Geography
- Location: Sakomachi, Tome, Miyagi, Japan

Organisation
- Care system: HealthCare of those who had leprosy
- Type: National hospital run by Ministry of Health, Labour and Welfare (Japan)

History
- Opened: 1939

Links
- Website: www.tohoku-shinseien.com
- Lists: Hospitals in Japan

= Tohoku Shinseien Sanatorium =

Tōhoku Shinseien Sanatorium or National Sanatorium Tōhoku Shinseien is a sanatorium for leprosy or ex-leprosy patients situated in Tome-shi, Miyagi-ken, Japan, founded in 1939.

==History==
===Background===
Following prefectural sanatoriums, the Japanese Government decided to increase sanatoriums, starting with National Sanatorium Nagashima Aiseien Nagashima Aiseien Sanatorium in 1930. Tohoku Shinseien Sanatorium was the 6th sanatorium which was established in 1939.

===Tohoku Shinseien Sanatorium===
- In October, 1939, National Sanatorium Tohoku Shinseien was established.
- Apr 1996:The 1953 Leprosy Prevention Law was abolished.
- Jul 1998: The trial for compensation started.
- May 11, 2001: The trial for compensation ruled that the previous Leprosy Prevention was unconstitutional.
- May 25, 2001: The trial for compensation was confirmed. The compensation of 8,000,000 yen to 14,000,000 yen was given to patients depending on the duration of unconstitutional periods.

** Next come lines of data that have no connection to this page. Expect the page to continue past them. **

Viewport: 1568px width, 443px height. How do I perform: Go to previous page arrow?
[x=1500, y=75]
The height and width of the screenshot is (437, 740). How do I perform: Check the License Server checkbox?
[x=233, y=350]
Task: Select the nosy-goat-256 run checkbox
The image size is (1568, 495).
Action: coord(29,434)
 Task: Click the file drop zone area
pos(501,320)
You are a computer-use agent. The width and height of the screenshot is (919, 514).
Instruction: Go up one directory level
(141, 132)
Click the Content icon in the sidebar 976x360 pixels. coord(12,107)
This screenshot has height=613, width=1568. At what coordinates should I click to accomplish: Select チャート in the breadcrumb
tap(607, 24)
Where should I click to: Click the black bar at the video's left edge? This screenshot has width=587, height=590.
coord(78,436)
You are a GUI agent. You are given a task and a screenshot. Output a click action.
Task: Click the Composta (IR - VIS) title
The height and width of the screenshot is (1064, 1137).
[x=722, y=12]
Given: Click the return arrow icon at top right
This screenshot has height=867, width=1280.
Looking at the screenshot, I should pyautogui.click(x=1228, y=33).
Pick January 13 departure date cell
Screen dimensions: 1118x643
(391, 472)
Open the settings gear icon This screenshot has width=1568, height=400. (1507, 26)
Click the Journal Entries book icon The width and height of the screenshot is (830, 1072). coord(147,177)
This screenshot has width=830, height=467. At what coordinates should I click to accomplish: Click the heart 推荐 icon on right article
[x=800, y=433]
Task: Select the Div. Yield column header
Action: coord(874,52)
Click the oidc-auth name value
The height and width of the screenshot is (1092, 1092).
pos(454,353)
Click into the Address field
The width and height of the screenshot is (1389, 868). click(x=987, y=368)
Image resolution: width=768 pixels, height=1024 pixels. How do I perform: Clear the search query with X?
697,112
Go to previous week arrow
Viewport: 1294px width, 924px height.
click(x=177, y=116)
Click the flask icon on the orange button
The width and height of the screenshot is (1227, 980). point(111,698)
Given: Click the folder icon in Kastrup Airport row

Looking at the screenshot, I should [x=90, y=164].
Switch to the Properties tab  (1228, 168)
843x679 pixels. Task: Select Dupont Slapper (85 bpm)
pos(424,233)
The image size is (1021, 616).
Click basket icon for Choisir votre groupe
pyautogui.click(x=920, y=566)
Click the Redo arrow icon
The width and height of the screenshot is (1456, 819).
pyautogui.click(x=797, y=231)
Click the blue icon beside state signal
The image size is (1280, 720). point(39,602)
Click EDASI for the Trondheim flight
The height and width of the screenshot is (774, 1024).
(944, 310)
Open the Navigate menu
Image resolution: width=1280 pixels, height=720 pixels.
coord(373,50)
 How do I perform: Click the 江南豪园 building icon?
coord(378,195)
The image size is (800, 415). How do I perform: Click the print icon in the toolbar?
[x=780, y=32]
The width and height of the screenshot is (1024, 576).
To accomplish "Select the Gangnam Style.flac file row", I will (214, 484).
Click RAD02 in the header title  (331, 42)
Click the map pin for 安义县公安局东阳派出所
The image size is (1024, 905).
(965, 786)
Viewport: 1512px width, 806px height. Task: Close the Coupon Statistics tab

===Number of Patients at the end of the fiscal year===
The number of in-patients is the sum of patients which changed not only by the newly diagnosed hospitalized and those who died among in-patients, by other factors such as the number of patients who escaped or were discharged, depending on the condition of the times. Recently they were encouraged to be discharged, but the long period of the segregation policy causing leprosy stigma might influence the number of those who went into the society.
- the end of the fiscal year is the March 31, next year

Number of in-patients
| Year | Males | Females | Total |
|---|---|---|---|
| 1939 | 39 | 13 | 52 |
| 1940 | 311 | 139 | 450 |
| 1945 | 430 | 175 | 605 |
| 1955 | 397 | 220 | 617 |
| 1965 | 350 | 204 | 554 |
| 1975 | 299 | 174 | 473 |
| 1985 | 230 | 157 | 387 |

| Year | Number of in-patients |
|---|---|
| 2003 | 191 |
| 2004 | 177 |
| 2005 | 167 |
| 2006 | 158 |
| 2007 | 152 |
| 2008 | 144 |

===The number of healed, discharged patients===

| Year | Patients |
|---|---|
| 1940 | 9 |
| 1941 | 21 |
| 1942 | 13 |
| 1943 | 8 |
| 1944 | 2 |
| 1945 | 5 |
| 1946 | 3 |
| 1947 | 0 |

| Year | Patients |
|---|---|
| 1948 | 0 |
| 1949 | 3 |
| 1950 | 0 |
| 1951 | 0 |
| 1952 | 1 |
| 1953 | 0 |
| 1954 | 2 |
| 1955 | 1 |

| Year | Patients |
|---|---|
| 1956 | 2 |
| 1957 | 3 |
| 1958 | 2 |
| 1959 | 2 |
| 1960 | 29 |
| 1961 | 7 |
| 1962 | 6 |

==Museum==
- On June 26, 2006, "Shinsei Museum" opened with various historical materials concerning patients' life in previous days of the Sanatorium in the classroom of the branch school of Hanokizawa within the Sanatorium. Its purpose is to reduce leprosy stigma. It is open between 10 a.m. and 3 p.m. on weekdays.